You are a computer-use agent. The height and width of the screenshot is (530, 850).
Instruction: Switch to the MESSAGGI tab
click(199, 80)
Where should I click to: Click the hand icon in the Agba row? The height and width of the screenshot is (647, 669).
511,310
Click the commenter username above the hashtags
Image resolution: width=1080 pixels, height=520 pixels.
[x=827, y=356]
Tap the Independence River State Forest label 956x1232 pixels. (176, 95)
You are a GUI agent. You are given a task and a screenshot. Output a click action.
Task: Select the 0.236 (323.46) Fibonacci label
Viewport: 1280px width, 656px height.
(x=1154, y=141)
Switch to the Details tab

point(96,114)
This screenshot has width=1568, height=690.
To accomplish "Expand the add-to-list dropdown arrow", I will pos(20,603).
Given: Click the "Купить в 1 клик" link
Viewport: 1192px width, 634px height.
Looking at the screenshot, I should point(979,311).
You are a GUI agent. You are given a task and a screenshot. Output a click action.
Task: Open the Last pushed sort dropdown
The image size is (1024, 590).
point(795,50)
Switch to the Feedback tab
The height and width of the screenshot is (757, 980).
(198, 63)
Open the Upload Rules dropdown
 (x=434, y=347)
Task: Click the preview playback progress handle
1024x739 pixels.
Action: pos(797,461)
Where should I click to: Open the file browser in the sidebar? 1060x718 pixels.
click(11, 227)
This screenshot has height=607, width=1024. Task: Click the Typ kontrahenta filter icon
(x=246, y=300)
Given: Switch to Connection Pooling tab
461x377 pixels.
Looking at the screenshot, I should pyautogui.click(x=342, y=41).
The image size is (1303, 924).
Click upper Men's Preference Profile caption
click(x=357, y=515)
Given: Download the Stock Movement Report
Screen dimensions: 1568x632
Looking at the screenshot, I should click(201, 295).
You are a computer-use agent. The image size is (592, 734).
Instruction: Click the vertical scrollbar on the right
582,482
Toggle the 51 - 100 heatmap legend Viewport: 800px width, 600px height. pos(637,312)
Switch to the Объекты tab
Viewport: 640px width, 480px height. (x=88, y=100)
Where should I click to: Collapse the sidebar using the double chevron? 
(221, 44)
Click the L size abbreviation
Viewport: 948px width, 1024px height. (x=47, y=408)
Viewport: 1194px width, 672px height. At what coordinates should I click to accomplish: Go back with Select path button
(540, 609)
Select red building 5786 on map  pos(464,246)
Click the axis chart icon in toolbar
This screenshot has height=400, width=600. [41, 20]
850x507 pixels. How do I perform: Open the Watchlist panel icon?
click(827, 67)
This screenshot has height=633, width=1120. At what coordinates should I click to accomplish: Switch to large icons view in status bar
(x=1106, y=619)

_TASK TO CARRY OUT_. Set out every record in full, exactly as given.

_EXERCISE RESULT_.
You are a computer-use agent. The height and width of the screenshot is (530, 850).
Instruction: Switch to the MESSAGGI tab
click(199, 80)
Where should I click to: Click the hand icon in the Agba row? The height and width of the screenshot is (647, 669).
511,310
Click the commenter username above the hashtags
Image resolution: width=1080 pixels, height=520 pixels.
[x=827, y=356]
Tap the Independence River State Forest label 956x1232 pixels. (176, 95)
You are a GUI agent. You are given a task and a screenshot. Output a click action.
Task: Select the 0.236 (323.46) Fibonacci label
Viewport: 1280px width, 656px height.
(x=1154, y=141)
Switch to the Details tab

point(96,114)
This screenshot has width=1568, height=690.
To accomplish "Expand the add-to-list dropdown arrow", I will pos(20,603).
Given: Click the "Купить в 1 клик" link
Viewport: 1192px width, 634px height.
Looking at the screenshot, I should point(979,311).
You are a GUI agent. You are given a task and a screenshot. Output a click action.
Task: Open the Last pushed sort dropdown
The image size is (1024, 590).
point(795,50)
Switch to the Feedback tab
The height and width of the screenshot is (757, 980).
(198, 63)
Open the Upload Rules dropdown
 (x=434, y=347)
Task: Click the preview playback progress handle
1024x739 pixels.
Action: pos(797,461)
Where should I click to: Open the file browser in the sidebar? 1060x718 pixels.
click(11, 227)
This screenshot has height=607, width=1024. Task: Click the Typ kontrahenta filter icon
(x=246, y=300)
Given: Switch to Connection Pooling tab
461x377 pixels.
Looking at the screenshot, I should pyautogui.click(x=342, y=41).
The image size is (1303, 924).
Click upper Men's Preference Profile caption
click(x=357, y=515)
Given: Download the Stock Movement Report
Screen dimensions: 1568x632
Looking at the screenshot, I should click(201, 295).
You are a computer-use agent. The image size is (592, 734).
Instruction: Click the vertical scrollbar on the right
582,482
Toggle the 51 - 100 heatmap legend Viewport: 800px width, 600px height. pos(637,312)
Switch to the Объекты tab
Viewport: 640px width, 480px height. (x=88, y=100)
Where should I click to: Collapse the sidebar using the double chevron? 
(221, 44)
Click the L size abbreviation
Viewport: 948px width, 1024px height. (x=47, y=408)
Viewport: 1194px width, 672px height. At what coordinates should I click to accomplish: Go back with Select path button
(540, 609)
Select red building 5786 on map  pos(464,246)
Click the axis chart icon in toolbar
This screenshot has height=400, width=600. [41, 20]
850x507 pixels. How do I perform: Open the Watchlist panel icon?
click(827, 67)
This screenshot has height=633, width=1120. At what coordinates should I click to accomplish: Switch to large icons view in status bar
(x=1106, y=619)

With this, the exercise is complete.